__DIRECTIONS__: Copy out the lines of the records below, and only those lines, from the one with "This screenshot has height=1456, width=2529." through the one with "Given: Open the", exactly as they appear.

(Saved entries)
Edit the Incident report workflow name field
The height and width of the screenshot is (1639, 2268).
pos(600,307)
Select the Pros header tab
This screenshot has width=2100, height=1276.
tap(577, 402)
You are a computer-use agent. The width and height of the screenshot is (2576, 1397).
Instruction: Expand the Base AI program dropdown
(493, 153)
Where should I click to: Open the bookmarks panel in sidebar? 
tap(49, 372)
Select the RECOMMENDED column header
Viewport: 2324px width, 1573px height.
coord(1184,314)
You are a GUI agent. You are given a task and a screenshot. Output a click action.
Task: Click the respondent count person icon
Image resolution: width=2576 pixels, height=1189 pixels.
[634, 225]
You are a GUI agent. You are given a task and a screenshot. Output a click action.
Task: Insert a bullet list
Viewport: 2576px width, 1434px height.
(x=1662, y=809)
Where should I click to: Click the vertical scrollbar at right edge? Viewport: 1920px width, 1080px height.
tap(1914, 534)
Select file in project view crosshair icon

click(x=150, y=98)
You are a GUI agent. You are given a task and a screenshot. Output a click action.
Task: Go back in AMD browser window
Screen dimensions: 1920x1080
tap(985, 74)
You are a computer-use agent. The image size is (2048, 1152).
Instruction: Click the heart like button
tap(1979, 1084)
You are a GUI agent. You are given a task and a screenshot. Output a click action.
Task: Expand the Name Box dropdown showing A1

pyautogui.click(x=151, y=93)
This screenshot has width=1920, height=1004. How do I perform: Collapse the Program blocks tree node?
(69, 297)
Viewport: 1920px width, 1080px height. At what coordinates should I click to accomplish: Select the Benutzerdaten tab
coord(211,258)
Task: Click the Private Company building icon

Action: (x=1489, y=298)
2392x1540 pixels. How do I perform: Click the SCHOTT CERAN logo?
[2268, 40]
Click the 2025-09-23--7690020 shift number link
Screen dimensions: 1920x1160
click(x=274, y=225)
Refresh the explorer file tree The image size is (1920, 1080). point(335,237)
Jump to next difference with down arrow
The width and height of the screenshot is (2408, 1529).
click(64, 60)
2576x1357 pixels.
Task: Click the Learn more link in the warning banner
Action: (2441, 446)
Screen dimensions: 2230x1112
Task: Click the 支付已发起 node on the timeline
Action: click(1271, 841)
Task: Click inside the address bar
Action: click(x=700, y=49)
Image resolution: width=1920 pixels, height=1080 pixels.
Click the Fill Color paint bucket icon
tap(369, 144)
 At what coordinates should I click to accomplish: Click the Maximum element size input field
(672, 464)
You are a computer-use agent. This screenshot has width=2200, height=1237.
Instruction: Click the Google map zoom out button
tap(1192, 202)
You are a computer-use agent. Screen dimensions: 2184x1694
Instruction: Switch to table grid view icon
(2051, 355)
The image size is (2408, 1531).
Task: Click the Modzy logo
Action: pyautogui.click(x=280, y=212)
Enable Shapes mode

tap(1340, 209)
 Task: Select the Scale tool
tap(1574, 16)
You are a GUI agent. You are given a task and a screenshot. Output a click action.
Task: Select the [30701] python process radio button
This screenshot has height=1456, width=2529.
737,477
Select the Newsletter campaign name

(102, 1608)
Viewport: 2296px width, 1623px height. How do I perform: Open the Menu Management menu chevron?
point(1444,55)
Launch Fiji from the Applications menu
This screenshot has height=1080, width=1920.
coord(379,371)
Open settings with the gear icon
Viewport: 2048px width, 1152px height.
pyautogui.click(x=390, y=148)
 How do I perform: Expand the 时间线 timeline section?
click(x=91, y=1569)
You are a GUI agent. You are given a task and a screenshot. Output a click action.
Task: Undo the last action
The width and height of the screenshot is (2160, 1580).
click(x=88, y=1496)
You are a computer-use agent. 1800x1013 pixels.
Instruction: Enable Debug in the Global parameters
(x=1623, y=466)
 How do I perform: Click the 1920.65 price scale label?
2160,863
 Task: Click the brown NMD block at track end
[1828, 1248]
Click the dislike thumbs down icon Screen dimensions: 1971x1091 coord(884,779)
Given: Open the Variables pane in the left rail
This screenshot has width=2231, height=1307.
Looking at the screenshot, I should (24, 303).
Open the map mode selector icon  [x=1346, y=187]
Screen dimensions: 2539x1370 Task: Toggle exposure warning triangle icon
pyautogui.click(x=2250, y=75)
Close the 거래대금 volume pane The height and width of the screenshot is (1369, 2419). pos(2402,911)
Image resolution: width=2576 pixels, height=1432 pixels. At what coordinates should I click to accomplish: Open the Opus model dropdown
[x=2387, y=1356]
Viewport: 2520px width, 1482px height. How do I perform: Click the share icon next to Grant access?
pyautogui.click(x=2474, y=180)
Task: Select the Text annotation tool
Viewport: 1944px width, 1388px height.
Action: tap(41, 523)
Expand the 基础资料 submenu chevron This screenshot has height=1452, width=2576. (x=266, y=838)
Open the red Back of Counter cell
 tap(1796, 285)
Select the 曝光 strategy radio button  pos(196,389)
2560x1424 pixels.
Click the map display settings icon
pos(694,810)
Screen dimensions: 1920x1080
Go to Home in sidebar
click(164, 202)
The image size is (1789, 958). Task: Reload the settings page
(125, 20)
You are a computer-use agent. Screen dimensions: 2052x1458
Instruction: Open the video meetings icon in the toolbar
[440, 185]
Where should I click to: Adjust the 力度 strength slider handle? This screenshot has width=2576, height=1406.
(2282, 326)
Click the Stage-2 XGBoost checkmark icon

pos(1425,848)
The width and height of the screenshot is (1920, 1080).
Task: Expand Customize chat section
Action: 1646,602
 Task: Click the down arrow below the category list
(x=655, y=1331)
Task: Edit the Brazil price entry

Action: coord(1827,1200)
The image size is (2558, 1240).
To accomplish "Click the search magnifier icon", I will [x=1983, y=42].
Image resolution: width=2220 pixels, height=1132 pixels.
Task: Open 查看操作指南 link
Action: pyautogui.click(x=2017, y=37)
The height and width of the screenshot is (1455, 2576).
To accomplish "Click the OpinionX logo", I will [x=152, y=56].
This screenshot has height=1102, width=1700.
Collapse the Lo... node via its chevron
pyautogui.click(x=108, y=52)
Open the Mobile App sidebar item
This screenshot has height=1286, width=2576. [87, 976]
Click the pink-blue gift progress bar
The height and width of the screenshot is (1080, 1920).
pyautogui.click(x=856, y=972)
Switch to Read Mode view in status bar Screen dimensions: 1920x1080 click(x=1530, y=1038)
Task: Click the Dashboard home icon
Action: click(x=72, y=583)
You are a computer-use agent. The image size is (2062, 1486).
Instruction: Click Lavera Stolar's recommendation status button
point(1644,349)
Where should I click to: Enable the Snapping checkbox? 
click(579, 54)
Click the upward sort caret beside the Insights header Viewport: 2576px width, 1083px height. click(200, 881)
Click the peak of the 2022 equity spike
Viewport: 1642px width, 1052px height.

__RESPONSE TO THIS EXERCISE__:
This screenshot has height=1456, width=2529.
737,477
Select the Newsletter campaign name

(102, 1608)
Viewport: 2296px width, 1623px height. How do I perform: Open the Menu Management menu chevron?
point(1444,55)
Launch Fiji from the Applications menu
This screenshot has height=1080, width=1920.
coord(379,371)
Open settings with the gear icon
Viewport: 2048px width, 1152px height.
pyautogui.click(x=390, y=148)
 How do I perform: Expand the 时间线 timeline section?
click(x=91, y=1569)
You are a GUI agent. You are given a task and a screenshot. Output a click action.
Task: Undo the last action
The width and height of the screenshot is (2160, 1580).
click(x=88, y=1496)
You are a computer-use agent. 1800x1013 pixels.
Instruction: Enable Debug in the Global parameters
(x=1623, y=466)
 How do I perform: Click the 1920.65 price scale label?
2160,863
 Task: Click the brown NMD block at track end
[1828, 1248]
Click the dislike thumbs down icon Screen dimensions: 1971x1091 coord(884,779)
Given: Open the Variables pane in the left rail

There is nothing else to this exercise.